**Task to complete**: Extract every line of the data below that contains the word "accomplish", matching its case exactly.

**Entries supplied**:
-- Begin --
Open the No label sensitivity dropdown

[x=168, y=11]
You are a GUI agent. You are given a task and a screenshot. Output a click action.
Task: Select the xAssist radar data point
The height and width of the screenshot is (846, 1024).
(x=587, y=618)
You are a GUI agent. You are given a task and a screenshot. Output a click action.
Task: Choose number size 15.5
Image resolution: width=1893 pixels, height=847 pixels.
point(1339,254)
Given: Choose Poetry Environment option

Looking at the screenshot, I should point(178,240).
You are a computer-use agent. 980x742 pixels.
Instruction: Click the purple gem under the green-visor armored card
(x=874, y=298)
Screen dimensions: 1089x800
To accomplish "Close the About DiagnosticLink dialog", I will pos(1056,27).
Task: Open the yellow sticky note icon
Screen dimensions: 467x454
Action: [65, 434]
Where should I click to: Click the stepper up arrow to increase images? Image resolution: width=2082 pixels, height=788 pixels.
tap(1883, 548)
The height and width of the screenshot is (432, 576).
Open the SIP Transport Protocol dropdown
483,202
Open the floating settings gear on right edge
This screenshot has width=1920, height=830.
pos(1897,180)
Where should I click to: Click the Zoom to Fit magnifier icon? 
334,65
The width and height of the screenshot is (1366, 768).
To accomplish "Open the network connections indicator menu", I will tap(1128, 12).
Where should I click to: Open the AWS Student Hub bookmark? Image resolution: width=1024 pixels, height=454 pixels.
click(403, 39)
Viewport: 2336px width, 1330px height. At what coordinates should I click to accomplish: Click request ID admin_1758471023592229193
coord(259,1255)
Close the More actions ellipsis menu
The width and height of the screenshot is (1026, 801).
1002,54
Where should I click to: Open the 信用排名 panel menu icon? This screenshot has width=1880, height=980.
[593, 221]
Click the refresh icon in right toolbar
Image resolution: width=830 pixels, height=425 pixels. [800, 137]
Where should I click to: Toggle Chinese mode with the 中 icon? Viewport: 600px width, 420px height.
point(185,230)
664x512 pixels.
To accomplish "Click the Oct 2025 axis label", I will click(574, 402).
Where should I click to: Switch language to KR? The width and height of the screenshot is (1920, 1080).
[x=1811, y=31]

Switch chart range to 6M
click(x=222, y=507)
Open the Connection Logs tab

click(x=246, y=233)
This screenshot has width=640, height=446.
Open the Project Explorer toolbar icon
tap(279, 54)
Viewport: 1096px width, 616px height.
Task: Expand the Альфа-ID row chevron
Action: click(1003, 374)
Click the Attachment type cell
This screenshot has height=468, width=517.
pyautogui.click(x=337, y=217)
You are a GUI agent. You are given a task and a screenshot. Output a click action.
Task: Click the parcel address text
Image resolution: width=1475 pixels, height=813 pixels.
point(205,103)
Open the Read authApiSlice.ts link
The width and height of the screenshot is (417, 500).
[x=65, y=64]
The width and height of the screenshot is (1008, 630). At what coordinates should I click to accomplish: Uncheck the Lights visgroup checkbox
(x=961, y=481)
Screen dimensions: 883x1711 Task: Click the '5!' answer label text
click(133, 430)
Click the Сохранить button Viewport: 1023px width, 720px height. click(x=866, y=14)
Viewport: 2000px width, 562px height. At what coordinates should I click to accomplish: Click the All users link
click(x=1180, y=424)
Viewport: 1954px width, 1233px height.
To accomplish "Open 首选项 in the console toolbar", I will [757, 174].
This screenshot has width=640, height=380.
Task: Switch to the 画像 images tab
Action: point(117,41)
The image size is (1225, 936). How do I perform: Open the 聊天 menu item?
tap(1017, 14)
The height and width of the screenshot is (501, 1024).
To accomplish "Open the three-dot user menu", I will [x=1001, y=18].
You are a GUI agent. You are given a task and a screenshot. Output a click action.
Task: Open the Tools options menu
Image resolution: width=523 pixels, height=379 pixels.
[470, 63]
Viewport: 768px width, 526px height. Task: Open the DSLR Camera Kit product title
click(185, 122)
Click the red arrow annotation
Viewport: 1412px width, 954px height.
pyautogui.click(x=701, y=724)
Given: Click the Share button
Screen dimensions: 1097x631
-- End --
**Full response**:
To accomplish "Close the About DiagnosticLink dialog", I will pos(1056,27).
To accomplish "Open the network connections indicator menu", I will tap(1128, 12).
Viewport: 2336px width, 1330px height. At what coordinates should I click to accomplish: Click request ID admin_1758471023592229193
To accomplish "Click the Oct 2025 axis label", I will click(574, 402).
The width and height of the screenshot is (1008, 630). At what coordinates should I click to accomplish: Uncheck the Lights visgroup checkbox
Viewport: 2000px width, 562px height. At what coordinates should I click to accomplish: Click the All users link
To accomplish "Open 首选项 in the console toolbar", I will [757, 174].
To accomplish "Open the three-dot user menu", I will [x=1001, y=18].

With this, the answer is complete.